Лоррейн возвращается в палату. Туфли ее негромко шлепают по кафелю. Она заводит с бабушкой разговор о консультанте, который сейчас в отпуске, о докторе О’Малли и о рентгене. Все эти сведения она сообщает очень подробно, самое важное записывает на бумажке. Наконец бабушка целует его в щеку, и они выходят. В коридоре он дезинфицирует руки – Лоррейн стоит и ждет. А потом они спускаются по лестнице и выходят из больницы на яркий, липнущий к коже солнечный свет.
После того благотворительного вечера Марианна рассказала ему правду о своей семье. Он не знал, что ответить. Начал говорить, что любит ее. Оно само вышло – как вот отдергиваешь руку, дотронувшись до горячего. Она плакала и все такое, и он просто сказал, даже не думая. Было ли это правдой? Чтобы это понять, он еще слишком плохо знал жизнь. Сперва подумал, что было, раз уж сказал, зачем ему врать? А потом вспомнил, что иногда же врет, непреднамеренно, не зная зачем.
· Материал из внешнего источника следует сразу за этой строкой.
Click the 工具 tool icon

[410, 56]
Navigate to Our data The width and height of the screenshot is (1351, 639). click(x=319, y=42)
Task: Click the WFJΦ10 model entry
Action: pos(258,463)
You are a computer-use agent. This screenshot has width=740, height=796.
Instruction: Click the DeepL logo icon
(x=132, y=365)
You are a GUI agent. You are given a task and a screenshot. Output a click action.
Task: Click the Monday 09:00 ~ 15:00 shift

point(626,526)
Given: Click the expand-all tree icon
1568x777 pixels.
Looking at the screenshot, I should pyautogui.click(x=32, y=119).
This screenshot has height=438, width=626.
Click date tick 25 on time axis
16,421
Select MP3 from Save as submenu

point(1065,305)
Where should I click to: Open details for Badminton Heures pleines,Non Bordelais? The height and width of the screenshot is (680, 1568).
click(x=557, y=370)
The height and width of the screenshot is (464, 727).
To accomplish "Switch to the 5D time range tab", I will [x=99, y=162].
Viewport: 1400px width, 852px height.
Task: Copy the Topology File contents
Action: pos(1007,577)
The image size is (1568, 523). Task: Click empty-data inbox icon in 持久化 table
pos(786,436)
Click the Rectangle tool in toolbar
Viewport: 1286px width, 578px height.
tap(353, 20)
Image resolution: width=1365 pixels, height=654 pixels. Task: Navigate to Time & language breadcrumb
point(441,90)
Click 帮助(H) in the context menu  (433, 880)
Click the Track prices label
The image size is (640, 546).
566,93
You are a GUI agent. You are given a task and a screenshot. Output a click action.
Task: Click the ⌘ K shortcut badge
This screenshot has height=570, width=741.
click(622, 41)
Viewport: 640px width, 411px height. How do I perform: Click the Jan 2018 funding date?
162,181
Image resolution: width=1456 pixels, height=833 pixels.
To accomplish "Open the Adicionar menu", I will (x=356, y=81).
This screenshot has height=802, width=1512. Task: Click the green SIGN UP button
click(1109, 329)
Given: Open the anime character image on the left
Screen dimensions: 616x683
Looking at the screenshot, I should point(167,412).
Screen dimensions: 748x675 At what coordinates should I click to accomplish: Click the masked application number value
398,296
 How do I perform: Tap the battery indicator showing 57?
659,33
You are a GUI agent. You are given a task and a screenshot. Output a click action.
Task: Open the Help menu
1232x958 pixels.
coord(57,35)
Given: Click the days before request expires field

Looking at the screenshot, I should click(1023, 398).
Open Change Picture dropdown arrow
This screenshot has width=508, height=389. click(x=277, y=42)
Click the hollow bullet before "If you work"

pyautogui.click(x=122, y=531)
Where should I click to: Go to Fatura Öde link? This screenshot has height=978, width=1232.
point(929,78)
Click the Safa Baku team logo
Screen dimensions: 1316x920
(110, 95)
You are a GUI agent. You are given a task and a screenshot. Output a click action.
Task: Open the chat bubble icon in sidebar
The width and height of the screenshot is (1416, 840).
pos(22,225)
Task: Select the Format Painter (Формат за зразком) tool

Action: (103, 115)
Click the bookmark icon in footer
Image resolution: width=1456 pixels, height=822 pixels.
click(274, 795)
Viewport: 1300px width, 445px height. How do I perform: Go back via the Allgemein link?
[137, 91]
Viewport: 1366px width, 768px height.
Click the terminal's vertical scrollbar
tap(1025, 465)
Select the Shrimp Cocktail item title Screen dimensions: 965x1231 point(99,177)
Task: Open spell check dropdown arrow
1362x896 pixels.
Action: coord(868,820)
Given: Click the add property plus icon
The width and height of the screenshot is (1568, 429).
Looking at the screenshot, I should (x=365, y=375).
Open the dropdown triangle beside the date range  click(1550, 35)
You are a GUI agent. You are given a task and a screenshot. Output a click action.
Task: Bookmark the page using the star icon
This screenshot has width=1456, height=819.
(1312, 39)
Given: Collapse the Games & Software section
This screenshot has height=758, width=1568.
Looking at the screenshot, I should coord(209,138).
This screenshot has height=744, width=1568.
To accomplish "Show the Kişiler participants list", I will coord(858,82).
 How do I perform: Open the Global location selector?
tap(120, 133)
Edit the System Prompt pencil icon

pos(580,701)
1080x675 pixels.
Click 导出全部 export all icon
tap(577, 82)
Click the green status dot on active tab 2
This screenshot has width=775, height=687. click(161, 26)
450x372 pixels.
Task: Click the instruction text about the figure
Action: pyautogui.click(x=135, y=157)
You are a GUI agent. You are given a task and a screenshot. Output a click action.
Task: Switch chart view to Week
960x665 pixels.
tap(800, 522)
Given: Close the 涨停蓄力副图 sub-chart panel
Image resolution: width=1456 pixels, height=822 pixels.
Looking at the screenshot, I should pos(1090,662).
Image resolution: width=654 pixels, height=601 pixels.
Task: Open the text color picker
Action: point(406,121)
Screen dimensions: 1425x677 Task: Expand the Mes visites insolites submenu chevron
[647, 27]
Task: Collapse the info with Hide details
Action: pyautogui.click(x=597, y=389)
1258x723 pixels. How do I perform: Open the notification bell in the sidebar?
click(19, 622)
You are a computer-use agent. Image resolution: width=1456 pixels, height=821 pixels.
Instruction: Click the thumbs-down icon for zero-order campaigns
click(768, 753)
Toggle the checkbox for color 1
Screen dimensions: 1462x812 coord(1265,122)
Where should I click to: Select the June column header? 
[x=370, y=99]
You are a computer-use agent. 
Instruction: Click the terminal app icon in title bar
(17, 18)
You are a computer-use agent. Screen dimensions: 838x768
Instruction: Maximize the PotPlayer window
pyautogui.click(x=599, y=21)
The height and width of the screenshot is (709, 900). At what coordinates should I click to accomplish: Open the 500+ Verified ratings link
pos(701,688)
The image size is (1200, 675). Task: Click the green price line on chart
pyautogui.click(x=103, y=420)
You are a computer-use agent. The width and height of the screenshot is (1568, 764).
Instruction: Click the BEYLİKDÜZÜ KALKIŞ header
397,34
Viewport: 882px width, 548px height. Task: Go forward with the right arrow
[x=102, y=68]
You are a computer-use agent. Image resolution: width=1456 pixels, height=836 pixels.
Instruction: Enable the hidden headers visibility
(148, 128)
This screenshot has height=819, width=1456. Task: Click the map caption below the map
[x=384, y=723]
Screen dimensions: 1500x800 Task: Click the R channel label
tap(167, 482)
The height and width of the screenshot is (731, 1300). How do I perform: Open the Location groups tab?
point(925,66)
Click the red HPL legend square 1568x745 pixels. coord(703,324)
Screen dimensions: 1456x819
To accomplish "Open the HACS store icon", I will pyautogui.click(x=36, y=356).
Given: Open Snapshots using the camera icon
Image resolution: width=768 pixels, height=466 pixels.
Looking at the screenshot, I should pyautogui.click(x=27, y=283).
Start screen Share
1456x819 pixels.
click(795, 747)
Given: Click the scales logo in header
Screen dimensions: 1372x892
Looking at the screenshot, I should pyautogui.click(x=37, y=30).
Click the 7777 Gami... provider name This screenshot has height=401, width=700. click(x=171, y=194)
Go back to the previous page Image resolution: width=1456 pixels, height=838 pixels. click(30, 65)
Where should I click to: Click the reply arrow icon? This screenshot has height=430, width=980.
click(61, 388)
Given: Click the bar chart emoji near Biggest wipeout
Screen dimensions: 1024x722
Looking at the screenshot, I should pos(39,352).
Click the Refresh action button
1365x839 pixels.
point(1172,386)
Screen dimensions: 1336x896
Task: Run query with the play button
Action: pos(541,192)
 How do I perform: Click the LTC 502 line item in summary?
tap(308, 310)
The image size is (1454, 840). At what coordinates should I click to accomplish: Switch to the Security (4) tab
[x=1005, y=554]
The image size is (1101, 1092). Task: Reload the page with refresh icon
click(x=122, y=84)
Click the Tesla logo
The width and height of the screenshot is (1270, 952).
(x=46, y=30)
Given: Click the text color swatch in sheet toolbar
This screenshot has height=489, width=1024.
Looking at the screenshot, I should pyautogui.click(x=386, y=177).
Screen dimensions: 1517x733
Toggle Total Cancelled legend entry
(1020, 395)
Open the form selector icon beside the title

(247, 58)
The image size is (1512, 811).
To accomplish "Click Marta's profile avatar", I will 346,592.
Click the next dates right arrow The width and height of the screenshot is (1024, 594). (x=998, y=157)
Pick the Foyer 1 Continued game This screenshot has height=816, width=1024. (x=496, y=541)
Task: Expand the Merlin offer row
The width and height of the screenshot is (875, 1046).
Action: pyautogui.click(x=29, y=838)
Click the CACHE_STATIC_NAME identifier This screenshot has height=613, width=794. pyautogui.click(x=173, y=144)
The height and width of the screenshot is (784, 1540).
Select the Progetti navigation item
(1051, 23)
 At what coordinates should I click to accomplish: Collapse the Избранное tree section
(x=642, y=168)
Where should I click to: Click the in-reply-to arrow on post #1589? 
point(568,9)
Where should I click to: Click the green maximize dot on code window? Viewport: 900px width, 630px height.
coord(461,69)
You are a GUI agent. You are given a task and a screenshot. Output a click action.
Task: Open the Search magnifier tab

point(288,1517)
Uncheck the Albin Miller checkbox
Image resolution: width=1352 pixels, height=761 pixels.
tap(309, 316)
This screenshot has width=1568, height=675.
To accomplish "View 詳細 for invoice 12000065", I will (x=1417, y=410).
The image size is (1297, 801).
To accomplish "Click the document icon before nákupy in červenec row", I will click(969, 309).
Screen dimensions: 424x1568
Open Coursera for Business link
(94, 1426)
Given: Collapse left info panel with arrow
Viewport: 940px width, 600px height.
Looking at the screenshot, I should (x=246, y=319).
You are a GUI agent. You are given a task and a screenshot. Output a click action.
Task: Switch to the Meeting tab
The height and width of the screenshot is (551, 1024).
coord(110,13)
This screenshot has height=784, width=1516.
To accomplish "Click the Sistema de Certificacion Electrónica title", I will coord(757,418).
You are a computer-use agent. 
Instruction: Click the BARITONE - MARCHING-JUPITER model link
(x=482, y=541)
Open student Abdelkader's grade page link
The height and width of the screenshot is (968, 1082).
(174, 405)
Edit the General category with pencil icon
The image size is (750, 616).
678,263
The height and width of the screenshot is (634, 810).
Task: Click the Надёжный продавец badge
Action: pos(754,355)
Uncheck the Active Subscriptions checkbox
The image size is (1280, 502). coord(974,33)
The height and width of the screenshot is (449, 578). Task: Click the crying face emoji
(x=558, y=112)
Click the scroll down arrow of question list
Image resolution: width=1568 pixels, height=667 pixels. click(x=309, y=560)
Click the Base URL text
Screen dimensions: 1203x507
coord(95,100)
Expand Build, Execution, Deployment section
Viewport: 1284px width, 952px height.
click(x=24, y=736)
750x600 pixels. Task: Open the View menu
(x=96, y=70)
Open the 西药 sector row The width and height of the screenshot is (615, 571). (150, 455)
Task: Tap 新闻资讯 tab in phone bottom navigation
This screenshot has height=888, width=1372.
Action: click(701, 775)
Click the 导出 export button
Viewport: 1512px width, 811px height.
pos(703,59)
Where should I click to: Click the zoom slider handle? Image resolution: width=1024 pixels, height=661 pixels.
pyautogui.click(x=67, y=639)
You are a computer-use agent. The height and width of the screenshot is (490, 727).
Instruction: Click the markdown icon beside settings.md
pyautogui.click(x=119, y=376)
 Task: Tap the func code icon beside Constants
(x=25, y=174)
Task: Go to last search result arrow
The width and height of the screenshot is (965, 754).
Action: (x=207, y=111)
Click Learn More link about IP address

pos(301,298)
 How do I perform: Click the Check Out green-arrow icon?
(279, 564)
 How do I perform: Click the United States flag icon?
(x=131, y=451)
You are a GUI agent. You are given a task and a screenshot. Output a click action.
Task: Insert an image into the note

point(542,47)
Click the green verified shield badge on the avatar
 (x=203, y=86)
Собственно, желание признаться Марианне в любви он испытывал не впервые, и не важно, правда это или нет, но впервые он поддался ему и произнес это вслух. Он заметил, как долго она думала, прежде чем заговорить, какой мучительной оказалась для него эта пауза, как будто она могла не ответить тем же, а когда она ответила, ему сразу стало легче, хотя, возможно, ее слова ничего не значили. Коннелл часто думал: здорово было бы узнать, как другие выстраивают отношения, и брать с них пример.